07 abril 2015

E se ...




  Ultimamente tenho me perguntando muito sobre como seria a minha vida, o mundo se as coisas fossem diferentes, tenho entrando muito na vertente do desconhecido e me pego várias vezes imaginando o um mundo diferente, a mudança  que nunca chega e em uma dessas aulas de história eu me perguntava a história do mundo se a grande guerra não tivesse ocorrido, se a Belle Époque tivesse continuado em que mundo viveríamos hoje, seria ridículo dizer que não sou apaixonada e intrigada pelo século 20, as transformações para o mundo que conhecemos hoje aconteceram naquela época. 
   E se, estas duas palavras que podem significar tanto, para uma mão que perdeu um filho, para alguém que esconde um erro que cometeu, para alguém que paga por uma erro, para as mudanças de vida, de pessoas, se a Belle Époque tivesse continuado com certeza teríamos uma sociedade diferente, Belle époque foi quebrada por um mal vil, como um predador faminto por sangue, a grande guerra que destroçou vidas e pessoas, criou ilusões e desconstruiu outras, sobre os pilares da dor erguemos nosso mundo para que pudêssemos destruí-lo logo depois em uma guerra ainda pior. E se... E se os países nunca tivessem decidido pela guerra optassem pelo diálogo, será que nossa sociedade seria menos voraz, mais humana? 
    Esta resposta que me intriga eu mesmo respondo a mim mesma com um não, com um sonoro não que ecoa pelo meu universo de dúvidas, sonhos e criações que alguém por ai um dia poderia tornar real assim como aqueles engenheiros de guerra faziam com suas máquinas de matar, suas criações sombrias para um mundo sombrio. Não, não seríamos mais humanos nem mais justos, talvez o sentimento de imortalidade nos atingisse e nós passássemos a ser piores em qualquer aspecto. E se... e se eu não tivesse feito o que fiz? E se tivesse agido de outra maneira ? E se tivesse me arrependido? E se tivesse fugido quando tive tempo? E se tivesse ligado mais? Tantas perguntas que não se calam na minha nada silenciosa mente, que não descansa apenas revigora-se em mais perguntas.
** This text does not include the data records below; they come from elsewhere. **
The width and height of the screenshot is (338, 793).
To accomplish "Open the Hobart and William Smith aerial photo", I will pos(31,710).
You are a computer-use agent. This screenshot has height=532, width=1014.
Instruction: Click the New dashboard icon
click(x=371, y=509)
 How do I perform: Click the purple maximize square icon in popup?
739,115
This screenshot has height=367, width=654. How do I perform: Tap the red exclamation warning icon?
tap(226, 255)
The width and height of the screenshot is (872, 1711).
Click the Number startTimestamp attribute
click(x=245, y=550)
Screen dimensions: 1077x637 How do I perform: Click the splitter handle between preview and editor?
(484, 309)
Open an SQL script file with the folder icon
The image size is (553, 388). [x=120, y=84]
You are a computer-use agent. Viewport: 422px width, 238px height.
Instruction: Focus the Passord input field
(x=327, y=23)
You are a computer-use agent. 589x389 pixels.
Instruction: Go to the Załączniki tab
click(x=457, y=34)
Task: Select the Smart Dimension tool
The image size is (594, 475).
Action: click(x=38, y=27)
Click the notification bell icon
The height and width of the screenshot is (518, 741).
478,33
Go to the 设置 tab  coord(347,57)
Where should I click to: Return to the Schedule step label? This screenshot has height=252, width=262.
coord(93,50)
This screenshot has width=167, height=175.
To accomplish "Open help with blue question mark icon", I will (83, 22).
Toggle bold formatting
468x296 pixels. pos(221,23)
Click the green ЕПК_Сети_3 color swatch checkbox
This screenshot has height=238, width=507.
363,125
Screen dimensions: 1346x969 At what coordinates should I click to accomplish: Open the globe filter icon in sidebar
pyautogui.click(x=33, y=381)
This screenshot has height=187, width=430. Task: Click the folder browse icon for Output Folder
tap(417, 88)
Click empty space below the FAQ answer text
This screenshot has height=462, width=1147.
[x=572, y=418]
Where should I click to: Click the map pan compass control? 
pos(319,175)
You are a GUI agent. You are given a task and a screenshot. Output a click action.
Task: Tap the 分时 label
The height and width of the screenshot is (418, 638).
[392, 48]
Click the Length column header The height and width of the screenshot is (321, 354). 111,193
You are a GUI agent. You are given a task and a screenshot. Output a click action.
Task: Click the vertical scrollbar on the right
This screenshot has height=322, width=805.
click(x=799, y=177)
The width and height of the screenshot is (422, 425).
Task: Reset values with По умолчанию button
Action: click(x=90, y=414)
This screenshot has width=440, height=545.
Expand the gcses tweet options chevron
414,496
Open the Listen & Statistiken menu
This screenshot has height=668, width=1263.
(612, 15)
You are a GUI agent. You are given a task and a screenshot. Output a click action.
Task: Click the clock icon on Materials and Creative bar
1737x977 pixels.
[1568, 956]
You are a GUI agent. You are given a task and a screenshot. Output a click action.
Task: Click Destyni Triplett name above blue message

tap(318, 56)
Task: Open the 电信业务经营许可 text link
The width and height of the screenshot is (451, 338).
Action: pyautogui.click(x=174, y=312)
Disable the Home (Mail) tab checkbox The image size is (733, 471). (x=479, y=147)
    E se não tivesse passado pelo que passei, e se tivesse construído meus alicerces na areia ? E se tivesse desistido? E se não tivesse passado pela ruína de uma guerra interna, daquelas que você luta contra si mesmo para chegar a algum lugar? E as respostas nunca vem, minha mente se cala, eu me calo, ao som de Beethoven elas se vão e me deixam aqui a admirar a beleza de uma mudança, a beleza das lutas e do que eu mesma construí sob as cinzas de uma velha eu, que não existe mais.